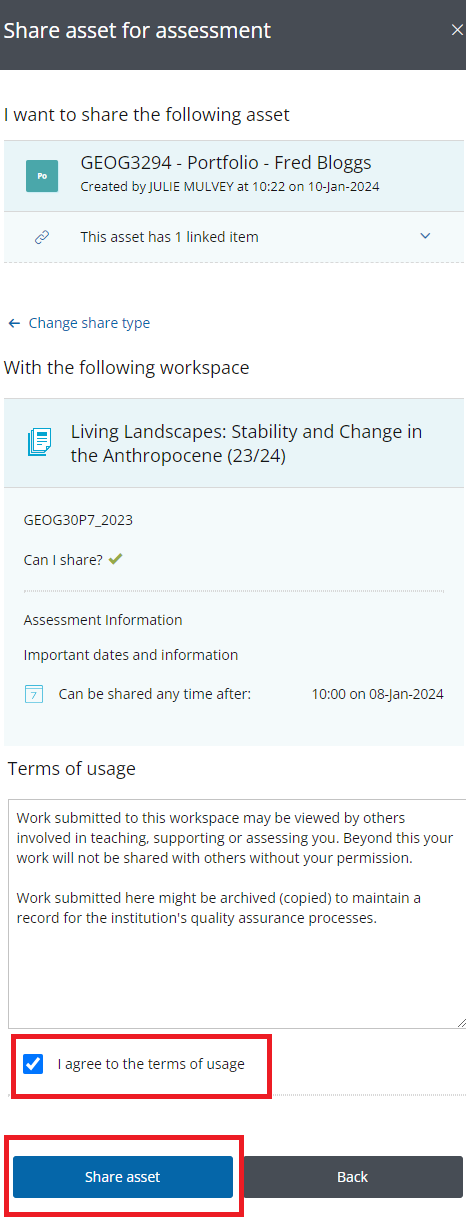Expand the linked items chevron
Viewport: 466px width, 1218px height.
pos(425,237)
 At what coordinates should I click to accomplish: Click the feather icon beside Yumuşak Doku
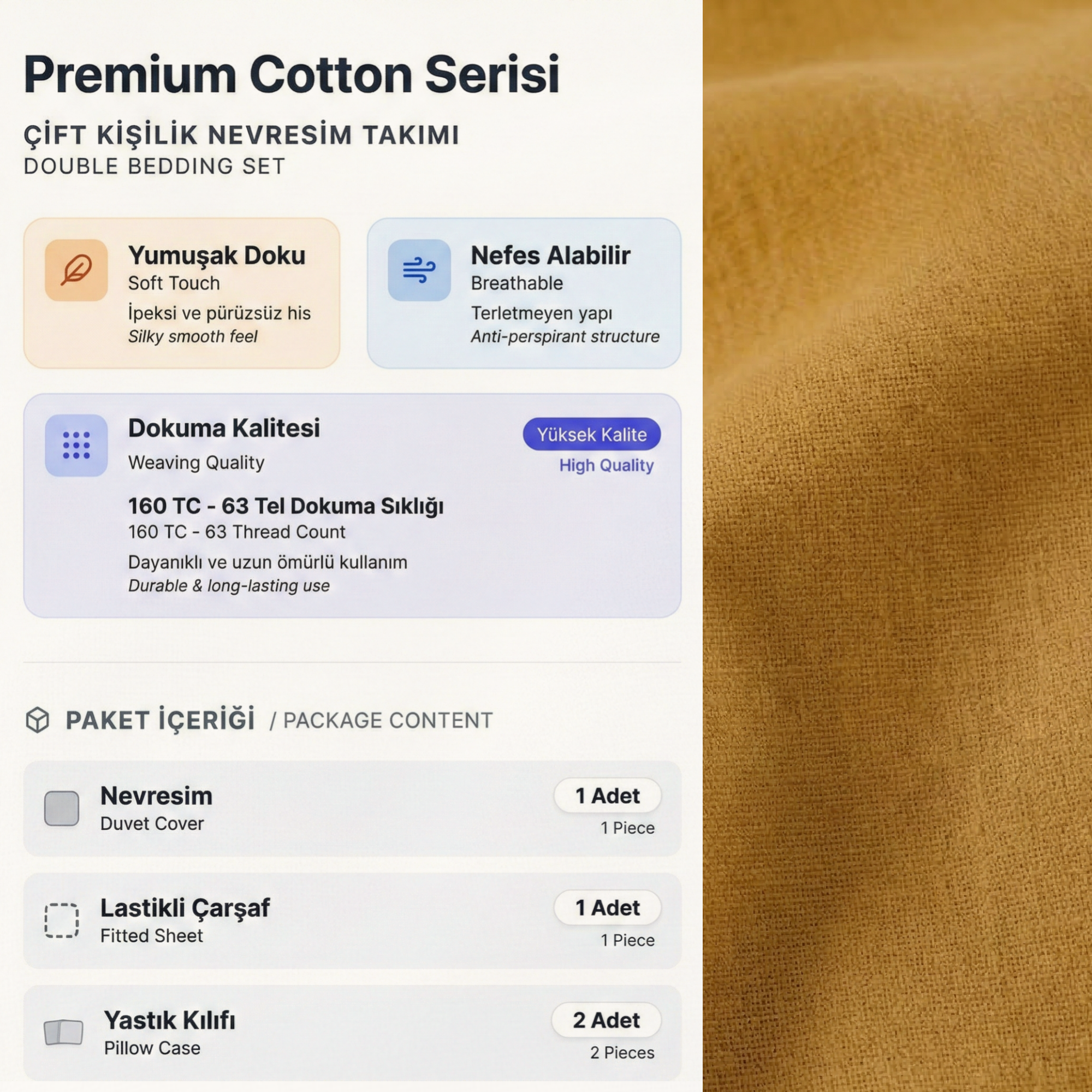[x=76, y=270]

........

THE PROBLEM:
Output only these lines, word for word: the line containing "At what coordinates" and every line after it through the last line of the data. Omit the pictures.

RESPONSE:
 At what coordinates should I click to accomplish: Click the feather icon beside Yumuşak Doku
[x=76, y=270]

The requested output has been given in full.